Texts: 2018

Editorial

by Roland Nachtigäller

The presentation of the body seems to benothing short of constitutive for the socialhuman. It’s hard to imagine anyone who doesn’t play to the gallery whenever they’re in contact with others. Each interaction, even in infancy, is intended to arouse a reaction in the other person. According to Jacques Lacan, the first conscious encounter with oneself – be it in a reflection as in the myth of Narcissus, or in the mimicking mirror of one’s parents – is the moment at which the ego develops, the personality is formed, and human autonomy unfolds as we realize our own existence.

From then on, the questions “How do others see me?”, “How do I see myself?” and “How do I want others to see me?” play a key role in social interaction and thus also in the way we present ourselves. Ritual body paintings, yet also tattoos and make-up provide a specific indication of how the body can be translated into an image. Seen thus, clothes replace the decoration and design of the body’s exterior. And apart from their purely practical function of providing a second cover to keep us warm, clothes become an element of the picture, making the body a canvas. Patterns, colours and shapes merge with the wearer to form a whole perceived as a more or less characteristic appearance, as a personality between individuality and uniformity.
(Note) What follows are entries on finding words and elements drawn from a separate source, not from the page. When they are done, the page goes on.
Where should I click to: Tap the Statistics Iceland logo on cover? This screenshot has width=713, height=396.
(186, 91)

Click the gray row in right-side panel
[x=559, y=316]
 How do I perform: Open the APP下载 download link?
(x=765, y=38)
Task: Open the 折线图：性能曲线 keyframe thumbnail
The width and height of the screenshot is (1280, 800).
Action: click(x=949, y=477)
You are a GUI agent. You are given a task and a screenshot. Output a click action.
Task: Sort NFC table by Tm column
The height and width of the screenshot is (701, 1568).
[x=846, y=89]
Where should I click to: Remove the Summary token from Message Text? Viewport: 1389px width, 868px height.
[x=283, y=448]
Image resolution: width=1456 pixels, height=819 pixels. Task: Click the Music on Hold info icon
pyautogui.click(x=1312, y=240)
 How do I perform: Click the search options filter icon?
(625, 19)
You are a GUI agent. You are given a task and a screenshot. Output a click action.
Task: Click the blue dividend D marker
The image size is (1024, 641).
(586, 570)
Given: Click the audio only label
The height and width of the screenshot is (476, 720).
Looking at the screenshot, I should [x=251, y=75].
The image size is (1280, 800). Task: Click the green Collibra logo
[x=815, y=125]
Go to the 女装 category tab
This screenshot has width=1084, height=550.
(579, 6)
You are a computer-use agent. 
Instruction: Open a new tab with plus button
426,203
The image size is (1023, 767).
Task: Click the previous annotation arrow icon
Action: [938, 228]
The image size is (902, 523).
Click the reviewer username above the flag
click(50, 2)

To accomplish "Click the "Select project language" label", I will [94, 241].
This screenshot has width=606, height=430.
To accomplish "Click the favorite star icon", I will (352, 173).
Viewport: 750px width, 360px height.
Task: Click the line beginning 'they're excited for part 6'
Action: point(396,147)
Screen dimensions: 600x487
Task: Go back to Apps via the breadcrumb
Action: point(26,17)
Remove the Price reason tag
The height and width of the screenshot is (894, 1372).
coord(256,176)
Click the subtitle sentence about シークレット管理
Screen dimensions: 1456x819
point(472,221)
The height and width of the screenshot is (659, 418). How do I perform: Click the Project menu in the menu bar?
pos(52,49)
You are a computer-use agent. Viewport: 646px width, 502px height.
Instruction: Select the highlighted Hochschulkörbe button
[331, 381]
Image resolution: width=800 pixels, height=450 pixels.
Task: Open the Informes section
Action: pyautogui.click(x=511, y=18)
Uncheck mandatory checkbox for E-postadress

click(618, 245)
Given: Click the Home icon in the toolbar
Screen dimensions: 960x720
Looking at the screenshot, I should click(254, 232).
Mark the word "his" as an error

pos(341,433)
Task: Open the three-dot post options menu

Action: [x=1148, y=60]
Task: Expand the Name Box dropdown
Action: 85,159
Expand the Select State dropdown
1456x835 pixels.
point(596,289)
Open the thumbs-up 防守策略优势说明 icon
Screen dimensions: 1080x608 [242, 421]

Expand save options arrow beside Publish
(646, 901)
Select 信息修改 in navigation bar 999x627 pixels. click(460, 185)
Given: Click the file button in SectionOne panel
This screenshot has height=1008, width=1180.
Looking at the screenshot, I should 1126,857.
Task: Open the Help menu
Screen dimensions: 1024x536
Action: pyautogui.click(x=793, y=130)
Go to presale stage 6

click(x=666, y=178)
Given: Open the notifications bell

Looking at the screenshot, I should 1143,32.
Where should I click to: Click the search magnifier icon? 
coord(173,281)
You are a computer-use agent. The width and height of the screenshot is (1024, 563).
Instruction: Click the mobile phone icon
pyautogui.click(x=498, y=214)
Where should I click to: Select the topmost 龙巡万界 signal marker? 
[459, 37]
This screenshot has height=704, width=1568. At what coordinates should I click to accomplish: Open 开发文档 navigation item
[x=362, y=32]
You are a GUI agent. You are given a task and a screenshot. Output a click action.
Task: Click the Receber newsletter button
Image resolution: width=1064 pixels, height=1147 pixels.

Nevertheless, fashion – especially in the artistically experimental forms of haute couture – becomes independent in its own world of design. The search for identity through a stylish exterior and an interior meriting protection is abandoned in favour of producing an image which in a sense becomes autonomous from the individual. Although the body remains the wearer of symbols and designs, they no longer reflect complex inner worlds but become appropriations and interpretations of existing ideas.

An example of this is the groundbreaking, elegant Mondrian dress by Yves Saint Laurent, which he first presented in his 1965 autumn collection. Instead of emphasizing the female form, it treats it as a framework for an abstract composition borrowed from art history. The originally two-dimensional painting is translated into an animated three-dimensionality and the display of an abstract image takes precedence over an individual seeking expression and self- presentation.

This is where Maria Visser’s work comes in. Deliberately abandoning the established context of the designer-driven world of fashion, she places herself in the traditional, historical context of art. Moreover, she floods the exhibition gallery with symbols and elements of the catwalk, presenting outfits and settings, decorations and models as fleeting wanderers between very different levels of meaning. Sculptures and spatial elements, dance and music, stage and exhibition space, music videos and fashion magazines, visitors and performers: in Maria Visser’s projects, the divisions become blurred and simultaneously open up a polyphonic field of meaning. Individual battens form words which as strips of fabric then become T-shirts, historical narratives about witch-hunts mingle with pejorative terms for women in several languages, while young men and women model clothes which don’t appear to be made for their bodies: stiff, solid fabrics in predominantly grey, white and silver, imitation leather, fur and tricot. Instead of clinging to their bodies, they ‘mark’ them, frame them, and form compact surfaces and geometric volumes in a manner evocative of OskarSchlemmer’s stage.

In Visser’s presentations, appropriation and creation merge into an elegant, stylish amalgam confidently penetrating the realm of art and shifting its boundaries far into the social sphere. By addressing the surface of fashion design as such, she emancipates it in favour of an individual world of symbols packed with social and everyday cultural references. Appropriation in her work means reinterpretation, form-finding equates to passing comment, and presentation in both the exhibition gallery and the pseudo-fashion magazine is a narrative creating dialogue between the symbols and codes with consummate ease. Visser’s ‘fashion’ no longer reflects individuals with their inner desire for self-presentation, but society with its constraints and contradictions.